The performance of our ABR classifiers for threshold detection was assessed on the testing set of 5,384 ABR waveforms. Performance metrics are shown in Figure 8 and a pairwise comparison for significance is provided in Table 4. As a simple and interpretable model, logistic regression was used as a baseline for the binary classification task. Despite its simplicity, it achieved an accuracy of 85.56%, a True Positive Rate (TPR), sometimes referred to as recall or sensitivity, of 90.27%, and an Area Under the Receiver Operating Characteristic Curve (AUROC) of 0.84. However, its performance was significantly outperformed by both the CNN and XGBoost models. The CNN model demonstrates superior performance in terms of accuracy (95.08%) and TPR (95.36%). These metrics surpass those of both the XGBoost and the baseline Logistic Regression models, indicating the CNN’s enhanced ability in correctly identifying ABR thresholds. However, it is noteworthy that the XGBoost model exhibits a slightly lower False Positive Rate (FPR) of 5.10%, compared to the CNN model’s 5.49%. This suggests that the XGBoost model may be more effective in reducing false positives. Both the CNN and XGBoost models achieved similar AUROC and Area Under the Precision-Recall Curve (AUPRC) of 0.99 (Figure 9). These metrics indicate promising sensitivity and precision.

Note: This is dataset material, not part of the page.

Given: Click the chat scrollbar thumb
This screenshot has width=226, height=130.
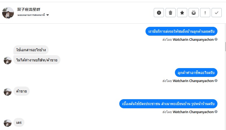Looking at the screenshot, I should pos(225,46).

Figure 8: Comparative Analysis of Machine Learning Models.

Figure 8:

Horizontal bar chart illustrating the performance of three machine learning models: Convolutional Neural Network (CNN), XGBoost, and Logistic Regression (baseline). The metrics used for comparison are Accuracy, True Positive Rate, False Positive Rate, Area Under the Receiver Operating Characteristic Curve (AUCROC), and Area Under the Precision-Recall Curve (AUCPR). The CNN model exhibits the highest accuracy, while the Logistic Regression model serves as the baseline for comparison. Related statistics are listed in Table 4.

Table 4: Comparative analysis of performance metrics between the Convolutional Neural Network (CNN), XGBoost (XGB), and Logistic Regression (LR) models (related to Figure 8).

The CNN model shows comparable performance to the XGB model across all metrics, except accuracy for which it outperforms. Both CNN and XGB show significantly better performance than the LR model across most metrics. The p-values indicate the statistical significance of these differences, with smaller values indicating stronger evidence of a difference. Significance level notation after applying Bonferroni correction for multiple testing: 0.05 (*), 0.01 (**), 0.001(***).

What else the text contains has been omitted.